Ordered that the order is reversed insofar as appealed from, on the law and in the exercise of discretion, with costs, that *614branch of the motion which was for a protective order with respect to the production of certain authorizations for the release of medical records, as described in request number 18 of the defendants’ notice for discovery and inspection, dated November 5, 2003, is denied, and that branch of the cross motion which was to compel the production of such authorizations is granted.
The plaintiffs’ bill of particulars alleged that the infant plaintiff, Buffon Lamy (hereinafter the infant), sustained injuries causing, inter alia, cognitive and behavioral defects as a result of his ingestion of lead-based paint while residing in a building owned by the defendants. The defendants served a notice for discovery and inspection on the plaintiffs, seeking, among other things, written authorizations to obtain all employment, educational, and health records of the infant’s parents and siblings. The plaintiffs moved, inter alia, for a protective order, and the defendants cross-moved to compel the plaintiffs to comply with their discovery demand. By order dated February 18, 2005, the Supreme Court granted the plaintiffs’ motion and denied the defendants’ cross motion. The defendants appeal from that portion of the Supreme Court’s order relating to request number 18 of their discovery demand, which sought authorizations for the release of medical records pertaining to the treatment of the infant’s mother, the plaintiff Milouse Charitable (hereinafter the mother), during her pregnancy with, and at the birth of, the infant. We reverse the order insofar as appealed from.

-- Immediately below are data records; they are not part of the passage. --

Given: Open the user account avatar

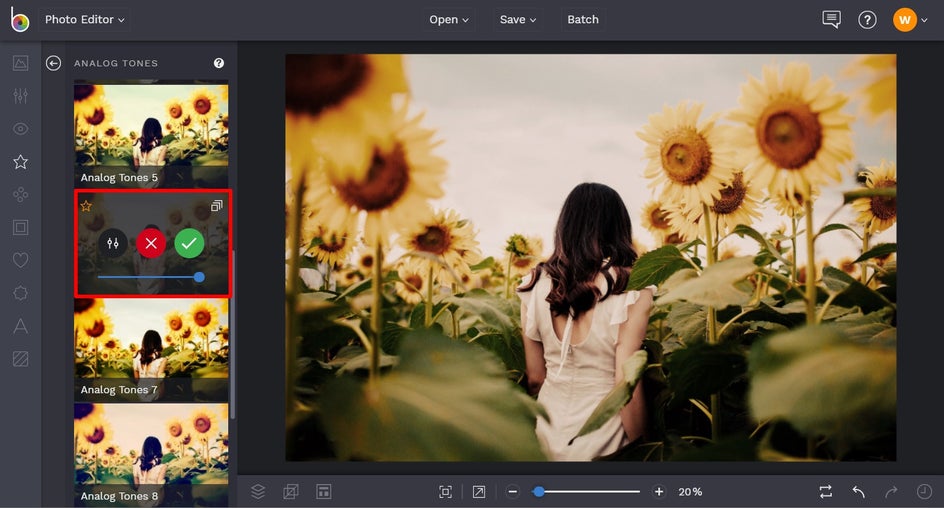Looking at the screenshot, I should tap(905, 20).
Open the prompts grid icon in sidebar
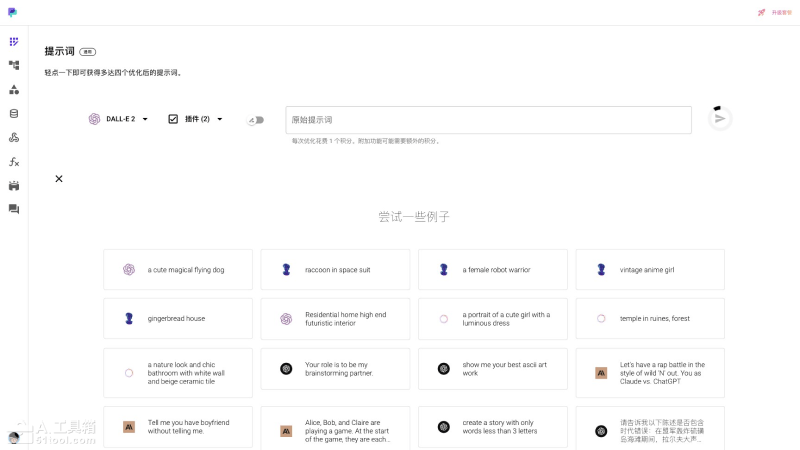 click(14, 42)
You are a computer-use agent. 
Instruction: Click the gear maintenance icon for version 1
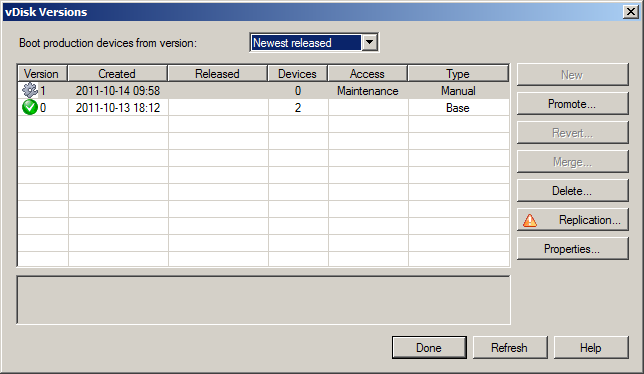(30, 90)
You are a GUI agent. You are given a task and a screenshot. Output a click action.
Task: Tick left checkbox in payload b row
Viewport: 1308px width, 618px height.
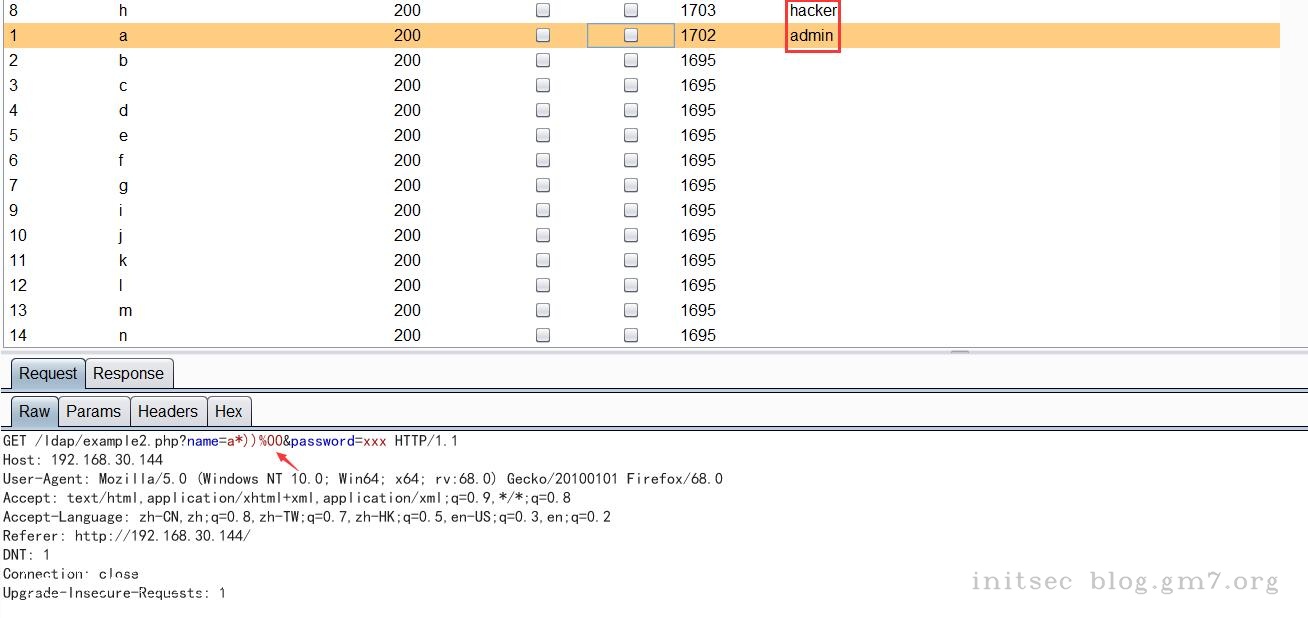point(543,60)
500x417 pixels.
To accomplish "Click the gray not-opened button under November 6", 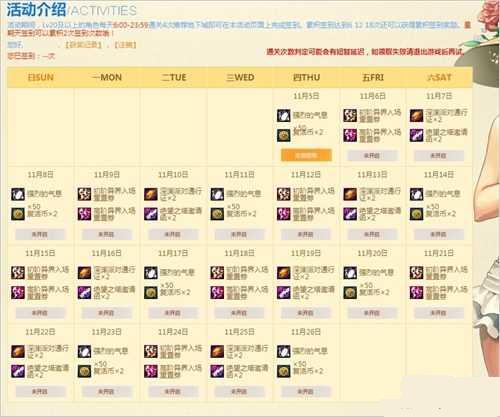I will [x=372, y=156].
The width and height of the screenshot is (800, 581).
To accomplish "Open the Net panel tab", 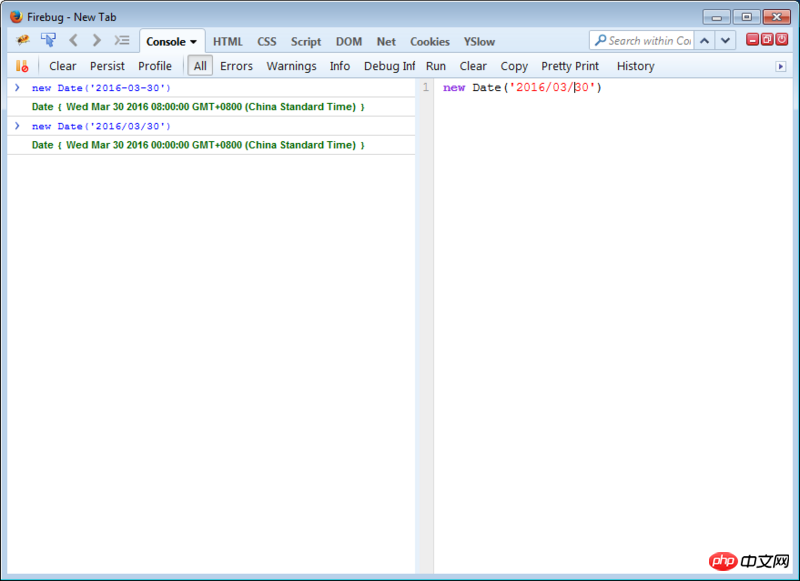I will pyautogui.click(x=386, y=42).
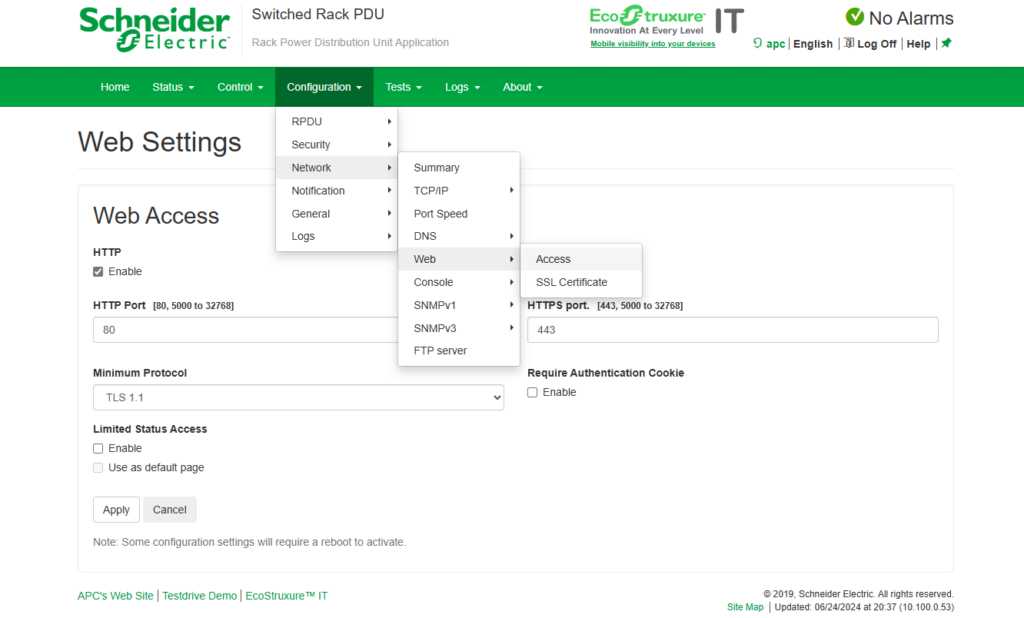This screenshot has width=1024, height=618.
Task: Enable Require Authentication Cookie
Action: click(532, 392)
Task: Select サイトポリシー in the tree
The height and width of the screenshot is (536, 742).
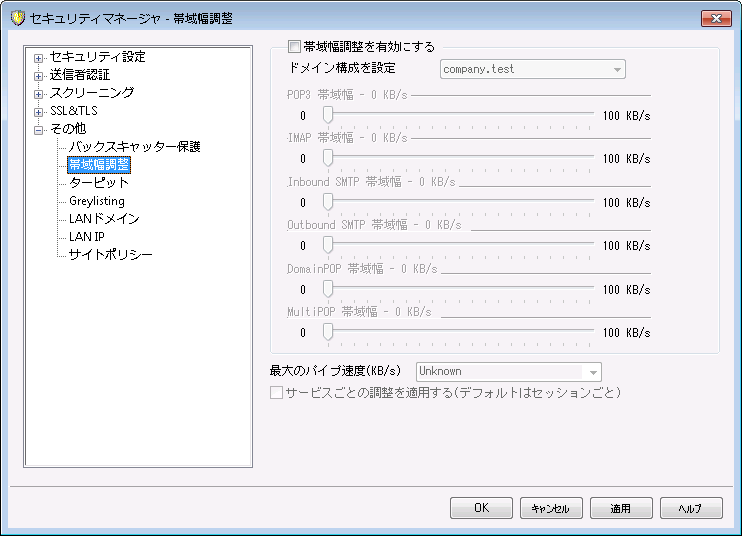Action: [x=110, y=255]
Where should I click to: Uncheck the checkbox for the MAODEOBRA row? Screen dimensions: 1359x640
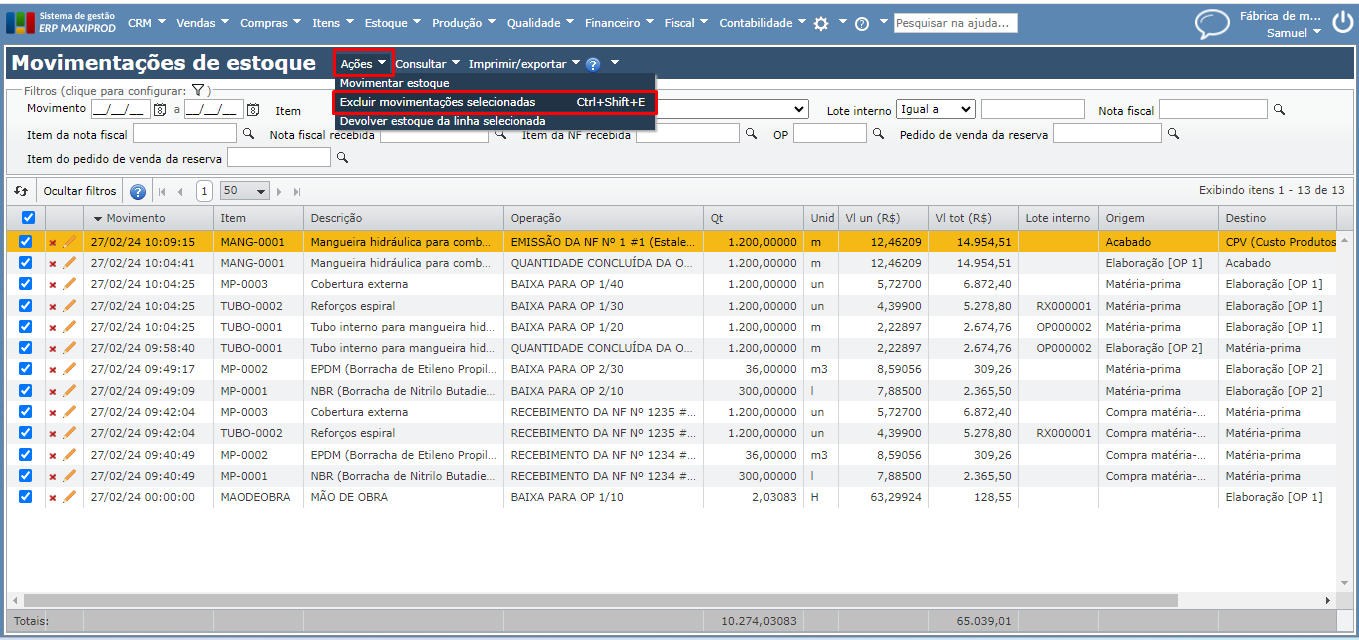26,497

While the mother did not waive the physician-patient privilege with respect to her own medical history by commencing this action in a representative capacity on behalf of the infant and derivatively on her own behalf, she is not entitled to assert that privilege with respect to medical records “pertaining to the period when the infant plaintiff was in útero, during which time there could be no severance of the infant’s prenatal history from his mother’s medical history” (Scharlack v Richmond Mem. Hosp., 102 AD2d 886, 888 [1984]; see Scipio v Upsell, 1 AD3d 500, 500-501 [2003]; Herbst v Bruhn, 106 AD2d 546, 548 [1984]). Since the affidavit of the defendants’ medical expert established that the mother’s medical records relating to the infant’s gestation and birth were material and necessary to the defense of this action (see CPLR 3101 [a]), the Supreme Court should have denied that branch of the motion which was for a protective order with respect to those records, and should have granted that branch of the cross motion which was to compel the production of authorizations for the release of those records. Prudenti, P.J., Adams, Rivera and Lifson, JJ., concur.